Writing for the Cato Institute where he holds the R. Evan Scharf Chair for the Public Understanding of Economics, Ryan Bourne explains that there will be many winners if corporate tax rates are cut. Shareholders, employees and consumers will share the spoils, but the proportion of the benefit each group receives is harder to predict. He writes:
Cutting the corporate income-tax rate seems a rare area of consensus for Republican lawmakers considering tax reform, which is good news for working Americans. Despite opponents’ attempts to suggest otherwise, there is reason to be confident that cutting the corporate tax rate will raise the wages of millions of workers.
How can this be? Progressive groups like “Americans for Tax Fairness” paint corporate tax cuts as a giveaway to wealthy corporations and their shareholders, which will reduce government revenues and, in time, lead to fewer government services for the poor. This messaging seems to resonate with the public. Yesterday, a WSJ/NBC poll found that 55 percent of Americans wanted to increase taxes on corporations and another 25 percent wanted to keep such taxes as they are.

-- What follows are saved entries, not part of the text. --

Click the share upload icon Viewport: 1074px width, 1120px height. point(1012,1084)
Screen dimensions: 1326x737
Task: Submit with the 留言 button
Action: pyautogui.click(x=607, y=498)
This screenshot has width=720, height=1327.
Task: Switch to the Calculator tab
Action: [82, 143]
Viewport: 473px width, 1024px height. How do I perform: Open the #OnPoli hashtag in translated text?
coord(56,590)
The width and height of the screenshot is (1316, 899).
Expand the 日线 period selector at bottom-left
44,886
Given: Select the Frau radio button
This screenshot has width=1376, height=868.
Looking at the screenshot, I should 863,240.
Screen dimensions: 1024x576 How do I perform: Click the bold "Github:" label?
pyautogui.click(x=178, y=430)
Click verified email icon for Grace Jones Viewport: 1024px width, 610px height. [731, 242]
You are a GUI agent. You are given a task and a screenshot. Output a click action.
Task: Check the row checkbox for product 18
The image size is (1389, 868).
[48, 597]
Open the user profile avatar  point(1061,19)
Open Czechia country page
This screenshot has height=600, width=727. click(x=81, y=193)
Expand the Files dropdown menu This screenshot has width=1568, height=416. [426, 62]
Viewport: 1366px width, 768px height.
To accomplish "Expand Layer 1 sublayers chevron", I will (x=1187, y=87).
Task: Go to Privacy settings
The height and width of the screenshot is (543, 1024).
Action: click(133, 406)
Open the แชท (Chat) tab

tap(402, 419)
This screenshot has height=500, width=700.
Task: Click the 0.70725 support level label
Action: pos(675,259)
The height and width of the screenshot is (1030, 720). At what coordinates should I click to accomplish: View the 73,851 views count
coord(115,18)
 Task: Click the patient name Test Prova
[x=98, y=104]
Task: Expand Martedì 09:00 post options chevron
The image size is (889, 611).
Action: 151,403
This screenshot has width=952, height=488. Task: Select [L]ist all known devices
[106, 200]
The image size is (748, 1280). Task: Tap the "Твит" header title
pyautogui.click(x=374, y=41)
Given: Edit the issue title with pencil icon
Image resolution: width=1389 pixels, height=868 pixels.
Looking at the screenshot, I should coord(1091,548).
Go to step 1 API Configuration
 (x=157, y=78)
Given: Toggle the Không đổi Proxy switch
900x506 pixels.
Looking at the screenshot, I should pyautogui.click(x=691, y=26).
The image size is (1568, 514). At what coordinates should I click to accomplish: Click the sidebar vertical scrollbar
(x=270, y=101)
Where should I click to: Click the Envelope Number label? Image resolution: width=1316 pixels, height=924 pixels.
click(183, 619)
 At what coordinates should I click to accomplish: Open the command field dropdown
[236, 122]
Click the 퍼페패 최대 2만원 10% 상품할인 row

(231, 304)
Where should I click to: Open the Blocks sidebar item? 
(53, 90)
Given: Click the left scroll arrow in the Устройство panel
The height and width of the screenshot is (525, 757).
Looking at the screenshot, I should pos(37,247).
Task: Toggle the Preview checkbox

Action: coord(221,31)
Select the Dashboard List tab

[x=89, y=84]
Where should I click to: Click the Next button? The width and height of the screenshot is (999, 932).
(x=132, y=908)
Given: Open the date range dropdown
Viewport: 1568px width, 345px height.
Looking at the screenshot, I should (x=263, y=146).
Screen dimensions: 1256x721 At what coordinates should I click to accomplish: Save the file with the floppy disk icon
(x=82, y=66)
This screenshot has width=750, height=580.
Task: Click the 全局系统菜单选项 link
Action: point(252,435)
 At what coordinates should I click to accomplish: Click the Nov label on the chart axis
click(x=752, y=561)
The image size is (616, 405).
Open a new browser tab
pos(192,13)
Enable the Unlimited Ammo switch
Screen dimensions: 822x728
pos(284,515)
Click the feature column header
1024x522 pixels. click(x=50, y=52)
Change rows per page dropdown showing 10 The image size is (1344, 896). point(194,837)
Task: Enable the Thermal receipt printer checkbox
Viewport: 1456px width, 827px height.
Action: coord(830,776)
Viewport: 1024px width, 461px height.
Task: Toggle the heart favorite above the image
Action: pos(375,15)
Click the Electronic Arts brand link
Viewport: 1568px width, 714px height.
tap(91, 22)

Corporations might “pay” the corporate tax in a legal sense. But its cost is ultimately borne by some combination of shareholders (through lower dividends or less valuable shares), workers (through lower wages), and consumers (through higher prices). Economists have argued for decades about how big a share of the tax burden each group absorbs, with different results depending on assumptions about the openness of the economy, the mobility of capital, the degree of competition in labor markets, and a host of other factors. More recent empirical work suggests that workers and shareholders share the brunt of the tax, with the former often taking a much bigger hit than the latter.